With too many staunch and hard-working Americans being marginalized by automation, economic polarization, and global competition, clearly lacking the skills necessary to prosper in an ultra-modern technologically-driven society, a rejection of that technology (and those who have pushed it forward) is understandable. Not fitting in or trusting these “modern changes,” there has been a resurgence in embracing evangelical Christianity, rejecting the principles underlying disruptive social and technical change. Unfortunately, history has never been kind to any nation that refuses to accept technological progress, since global competitors will always use cutting-edge technology to advance their own goals at the expense of societies that remain mired in traditional religiosity at the expense of such progressive change.
We are still trying to understand the impact of social media on the techno-political changes around us, to explain the extremes of polarization that seem to infect every aspect of our social fabric. It is conventional wisdom that the ability to filter out unwanted facts and affiliate with those of comparable beliefs is enabled by social media, hence fostering these polarized extremes.
“Many have argued that social media, where users can find their viewpoints reinforced with slanted news stories and the partisan commentary of friends, has played a role in reinforcing tribal political identities.
“That explanation has been percolating long enough and loud enough that it has even reached the Oval Office. In an interview he gave before leaving office, President Barack Obama gestured to the rise of social media as a key factor in the continuing political polarization of the United States, arguing that Americans were trapping themselves within filter bubbles, limiting their own perspectives…

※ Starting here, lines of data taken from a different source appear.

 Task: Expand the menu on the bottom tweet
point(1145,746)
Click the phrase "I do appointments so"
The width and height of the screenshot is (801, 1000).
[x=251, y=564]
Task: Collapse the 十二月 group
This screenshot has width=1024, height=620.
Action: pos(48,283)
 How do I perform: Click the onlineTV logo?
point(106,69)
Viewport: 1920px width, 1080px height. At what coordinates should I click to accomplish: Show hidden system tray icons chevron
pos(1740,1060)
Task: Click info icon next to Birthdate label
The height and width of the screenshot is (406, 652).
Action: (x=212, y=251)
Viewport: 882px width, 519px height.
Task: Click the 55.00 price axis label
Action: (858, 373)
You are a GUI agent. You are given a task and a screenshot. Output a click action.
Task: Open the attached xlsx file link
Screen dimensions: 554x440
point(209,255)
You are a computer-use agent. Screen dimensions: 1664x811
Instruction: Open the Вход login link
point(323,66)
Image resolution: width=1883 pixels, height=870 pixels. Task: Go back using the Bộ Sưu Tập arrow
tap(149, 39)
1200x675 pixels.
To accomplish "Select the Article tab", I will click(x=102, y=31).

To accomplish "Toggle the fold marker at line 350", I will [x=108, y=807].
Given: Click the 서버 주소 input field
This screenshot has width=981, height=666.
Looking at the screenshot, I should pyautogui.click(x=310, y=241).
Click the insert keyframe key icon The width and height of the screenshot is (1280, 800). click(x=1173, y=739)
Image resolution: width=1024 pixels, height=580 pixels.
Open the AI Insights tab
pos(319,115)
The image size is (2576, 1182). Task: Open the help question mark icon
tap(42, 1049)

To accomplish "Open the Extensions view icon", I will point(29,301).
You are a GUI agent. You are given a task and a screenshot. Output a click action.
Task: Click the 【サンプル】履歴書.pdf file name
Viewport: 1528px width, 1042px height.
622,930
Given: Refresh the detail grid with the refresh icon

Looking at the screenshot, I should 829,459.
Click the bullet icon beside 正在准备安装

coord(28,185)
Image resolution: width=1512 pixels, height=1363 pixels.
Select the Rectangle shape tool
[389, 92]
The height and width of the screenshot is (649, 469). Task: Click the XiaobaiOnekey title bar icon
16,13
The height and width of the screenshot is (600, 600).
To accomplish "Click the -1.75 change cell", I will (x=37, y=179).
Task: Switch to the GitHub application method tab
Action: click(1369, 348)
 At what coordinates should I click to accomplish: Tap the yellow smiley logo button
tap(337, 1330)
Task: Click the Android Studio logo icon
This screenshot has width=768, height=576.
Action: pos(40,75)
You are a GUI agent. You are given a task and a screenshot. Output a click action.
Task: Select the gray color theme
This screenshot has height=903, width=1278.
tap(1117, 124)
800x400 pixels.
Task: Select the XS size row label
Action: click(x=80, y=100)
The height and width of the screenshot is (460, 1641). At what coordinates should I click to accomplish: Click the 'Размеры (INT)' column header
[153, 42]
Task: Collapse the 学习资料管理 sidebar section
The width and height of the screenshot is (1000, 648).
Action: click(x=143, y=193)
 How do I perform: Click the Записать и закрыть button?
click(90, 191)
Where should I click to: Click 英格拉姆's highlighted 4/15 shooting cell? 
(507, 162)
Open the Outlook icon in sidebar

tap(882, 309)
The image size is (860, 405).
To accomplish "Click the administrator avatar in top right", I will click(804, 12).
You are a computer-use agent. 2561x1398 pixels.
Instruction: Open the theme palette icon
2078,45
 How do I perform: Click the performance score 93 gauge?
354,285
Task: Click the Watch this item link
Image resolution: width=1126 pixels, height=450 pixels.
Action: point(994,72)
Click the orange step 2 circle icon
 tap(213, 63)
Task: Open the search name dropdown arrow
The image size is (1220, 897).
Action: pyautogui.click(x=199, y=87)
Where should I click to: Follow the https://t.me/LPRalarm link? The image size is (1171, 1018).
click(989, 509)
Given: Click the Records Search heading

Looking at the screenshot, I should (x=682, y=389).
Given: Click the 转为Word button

“But a new working paper suggests that the demographic groups that have experienced the most political polarization in recent years are the ones least likely to be consuming media online… The paper, issued last month by the National Bureau of Economic Research and written by economics professors from Stanford and Brown Universities, found that the growth in political polarization was most significant among older Americans, who were least likely to use the internet between 1996 and 2012, the years for which data was available when the paper was written.
“Jesse M. Shapiro, an economics professor at Brown and one of the authors of the paper, detailed the paper’s findings in an interview on Wednesday [4/12]… ‘We found that basically, polarization is rising at least as fast for older Americans as it is for younger,’ he said. ‘So a simple story that says polarization is rising because people are consuming media online has some trouble explaining that fact.’” New York Times, April 13th.
In the end, looking at the rise of college education here in the United States, these traditional views – more heavily held by older and less-educated Americans – will fade and be replaced by… oh… that is the question. By what? How will we reconfigure our socio-political systems to deal with things like “jobs replaced by artificial intelligence” and rising ultra-violent religious groups intent on global conversion?
I’m Peter Dekom, and how humanity has dealt with continuous disruptive technology defines who we are… and what we are going to be.